Turkish economy woos new German businesses
FRANKFURT - Agence France-Presse
RWE executives and Energy Minister Taner Yıldız (C) are seen at the inauguration ceremony of the company’s power plant investment in the southwestern province of Denizli. German companies have accelerated their investments in the country. Hürriyet photo
Turkey’s steady economy increasingly attracts the attention of German companies and German-born Turks seeking employment as Europe continues to battle its ongoing debt crisis.Amidst the crisis-wracked eurozone the Turkish economy has expanded its gross domestic product (GDP) by an annual average of 5.4 percent over the past 10 years. Public debt has fallen below 40 percent of the GDP, a number much lower than what is seen in the majority of European countries. Inflation, once dizzyingly high in Turkey, has recently been put under control.
Long term strategy
“Flattening growth in [Europe] will trigger new growth and foreign direct investments in Turkey, making it an indispensable part of long-term strategic planning for European firms,” consultant Roland Berger wrote in a recent study.
Turkey has a population of 74 million, with more than 60 percent age 35 or younger and with purchasing power growing from year to year there is a strong demand in areas such as infrastructure, energy, cars and the financial sector.
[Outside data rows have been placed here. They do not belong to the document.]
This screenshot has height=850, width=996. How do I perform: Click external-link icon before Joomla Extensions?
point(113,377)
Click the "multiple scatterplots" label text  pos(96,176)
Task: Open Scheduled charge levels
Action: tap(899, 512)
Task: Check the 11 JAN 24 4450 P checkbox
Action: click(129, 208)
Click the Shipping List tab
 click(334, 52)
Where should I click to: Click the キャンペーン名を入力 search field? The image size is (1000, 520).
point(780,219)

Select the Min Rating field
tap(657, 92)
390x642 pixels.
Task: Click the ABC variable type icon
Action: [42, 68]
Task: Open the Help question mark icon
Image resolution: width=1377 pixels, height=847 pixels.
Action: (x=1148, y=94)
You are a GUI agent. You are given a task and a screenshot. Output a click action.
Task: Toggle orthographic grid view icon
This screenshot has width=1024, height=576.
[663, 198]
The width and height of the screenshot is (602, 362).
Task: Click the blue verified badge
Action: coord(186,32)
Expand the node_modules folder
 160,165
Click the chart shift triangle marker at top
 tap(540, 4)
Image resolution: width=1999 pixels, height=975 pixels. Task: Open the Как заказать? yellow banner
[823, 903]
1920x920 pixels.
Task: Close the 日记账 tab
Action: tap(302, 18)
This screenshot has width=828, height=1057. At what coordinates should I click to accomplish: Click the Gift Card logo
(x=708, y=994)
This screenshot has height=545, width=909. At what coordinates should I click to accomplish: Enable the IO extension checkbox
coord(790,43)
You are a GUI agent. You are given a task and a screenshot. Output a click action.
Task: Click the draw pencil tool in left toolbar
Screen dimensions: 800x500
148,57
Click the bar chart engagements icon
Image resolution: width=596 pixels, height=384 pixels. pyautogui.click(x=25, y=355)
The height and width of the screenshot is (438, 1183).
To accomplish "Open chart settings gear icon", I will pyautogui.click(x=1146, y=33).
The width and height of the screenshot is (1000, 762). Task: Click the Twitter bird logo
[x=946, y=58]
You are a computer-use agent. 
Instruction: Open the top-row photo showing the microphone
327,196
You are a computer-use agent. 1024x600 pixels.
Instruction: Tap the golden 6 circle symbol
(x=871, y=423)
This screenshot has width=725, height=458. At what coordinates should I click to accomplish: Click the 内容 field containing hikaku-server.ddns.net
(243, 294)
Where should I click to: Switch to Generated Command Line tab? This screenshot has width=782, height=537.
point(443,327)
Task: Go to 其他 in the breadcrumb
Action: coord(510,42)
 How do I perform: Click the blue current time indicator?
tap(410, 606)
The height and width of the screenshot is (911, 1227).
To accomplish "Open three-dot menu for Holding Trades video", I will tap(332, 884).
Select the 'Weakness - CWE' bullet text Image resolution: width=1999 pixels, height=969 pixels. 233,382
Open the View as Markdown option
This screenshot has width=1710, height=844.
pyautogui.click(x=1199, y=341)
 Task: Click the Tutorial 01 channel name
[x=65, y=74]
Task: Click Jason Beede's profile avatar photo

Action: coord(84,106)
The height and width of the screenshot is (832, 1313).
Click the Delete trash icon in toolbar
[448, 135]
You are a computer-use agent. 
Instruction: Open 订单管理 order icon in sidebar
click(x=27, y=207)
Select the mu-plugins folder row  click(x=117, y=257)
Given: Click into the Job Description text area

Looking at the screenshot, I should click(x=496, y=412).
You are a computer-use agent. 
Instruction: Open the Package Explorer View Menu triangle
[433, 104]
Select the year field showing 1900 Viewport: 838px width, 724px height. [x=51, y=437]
These are precisely the sectors where German companies excel giving them an increased interest in Turkish markets. Out of around 30,000 foreign companies in Turkey, nearly 5,000 are German, according to the German-Turkish chamber of commerce in Istanbul. Indeed, the number of new German-funded companies set up in Turkey last year shot up 14 percent to reach 534.
Among them is Tedrive Steering, a company which manufactures steering systems and components for the automobile industry. The small specialist engineering firm has selected Turkey as the site for its first overseas assembly plant. The Turkish automobile market is “growing fast” and “German technology enjoys an excellent reputation there,” said the company’s chief executive Thomas Bruese.
“A lot of German companies have long been present in Turkey, but new subsidiaries, branches and joint ventures are signing up with the chamber of commerce,” said Ralph Jaeger, finance chief of RWE Turkey and deputy chief of the Chamber of Commerce, highlighting this as a sign German companies are expanding their activities in the country.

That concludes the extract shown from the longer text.